This 16th-century Cotswold country house is filled with one man’s impressive collection of eclectic and extraordinary treasures
Miss Haddon’s Little School in Great Yarmouth was pleasant enough, as schools go. Six-year-old Charles Paget Wade would walk there each term-time morning, along the pier, beach, and via the jetty - the lifeblood of the town’s seafaring industry. The jetty was much-admired: John Constable even painted its battered timbers, complete with tilting yachts and great sailing ships tossed on the waves. Yet Charles – who loved nothing better than to lose himself in his own artistic endeavours – was a forensic spectator, too.
How was that jetty built to withstand storms? How did the bustling harbour berth those majestically rigged ships with their fascinating loads, or the drifters brimming with salty herring?
It was the same enquiring mind that Charles demonstrated at home, in austere Wellesley Road, where he had been sent to live with strict Grannie Spencer. An archetypal Victorian matriarch, she refused to let him play with other children or conventional toys. So he found his joys elsewhere.

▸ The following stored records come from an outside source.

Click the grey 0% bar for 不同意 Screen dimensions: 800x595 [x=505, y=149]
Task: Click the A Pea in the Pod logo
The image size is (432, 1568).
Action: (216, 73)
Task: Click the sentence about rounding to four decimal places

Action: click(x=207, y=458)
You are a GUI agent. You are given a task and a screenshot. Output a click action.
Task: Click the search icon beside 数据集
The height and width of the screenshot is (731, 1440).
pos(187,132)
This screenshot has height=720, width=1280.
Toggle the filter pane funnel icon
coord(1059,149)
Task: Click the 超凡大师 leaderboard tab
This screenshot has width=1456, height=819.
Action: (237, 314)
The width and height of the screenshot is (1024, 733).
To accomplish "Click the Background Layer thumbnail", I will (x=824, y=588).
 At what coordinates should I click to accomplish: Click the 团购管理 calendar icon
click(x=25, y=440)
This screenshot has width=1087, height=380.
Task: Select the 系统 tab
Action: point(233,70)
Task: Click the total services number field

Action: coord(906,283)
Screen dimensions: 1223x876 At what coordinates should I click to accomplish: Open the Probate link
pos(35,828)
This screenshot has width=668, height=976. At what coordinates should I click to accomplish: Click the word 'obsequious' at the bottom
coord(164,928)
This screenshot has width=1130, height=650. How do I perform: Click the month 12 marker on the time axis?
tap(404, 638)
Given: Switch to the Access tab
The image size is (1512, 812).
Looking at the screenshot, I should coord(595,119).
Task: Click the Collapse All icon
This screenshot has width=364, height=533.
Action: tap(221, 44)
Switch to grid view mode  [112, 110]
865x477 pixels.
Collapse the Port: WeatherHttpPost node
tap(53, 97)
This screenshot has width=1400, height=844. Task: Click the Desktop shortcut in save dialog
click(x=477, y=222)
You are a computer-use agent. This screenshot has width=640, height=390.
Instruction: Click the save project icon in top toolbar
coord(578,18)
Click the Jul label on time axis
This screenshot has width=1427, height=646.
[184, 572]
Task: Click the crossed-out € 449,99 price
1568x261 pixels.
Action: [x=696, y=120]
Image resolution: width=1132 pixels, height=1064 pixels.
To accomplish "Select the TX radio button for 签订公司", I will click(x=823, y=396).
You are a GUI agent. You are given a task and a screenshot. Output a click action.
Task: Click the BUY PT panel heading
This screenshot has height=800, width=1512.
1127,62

Every Sunday, his grandmother would turn the key of a mysterious Chinese cabinet that stood in the darkest corner of the parlour. Painted with pagoda landscapes, birds, trees and insects, this lovely old black-and-gold secretaire was the keeper of family treasures. As the doors opened to the pervasive fragrance of camphor, Charles would be transported to a celestial palace of Cathay.
‘There was a little wax angel, with golden wings, from a Christmas tree when grannie was a child. Two musical boxes played airs with notes like ripples and clear cascades of falling water. A little bone model of a ‘Spinning Jenny’ with two ladies...’ he described in his memoirs.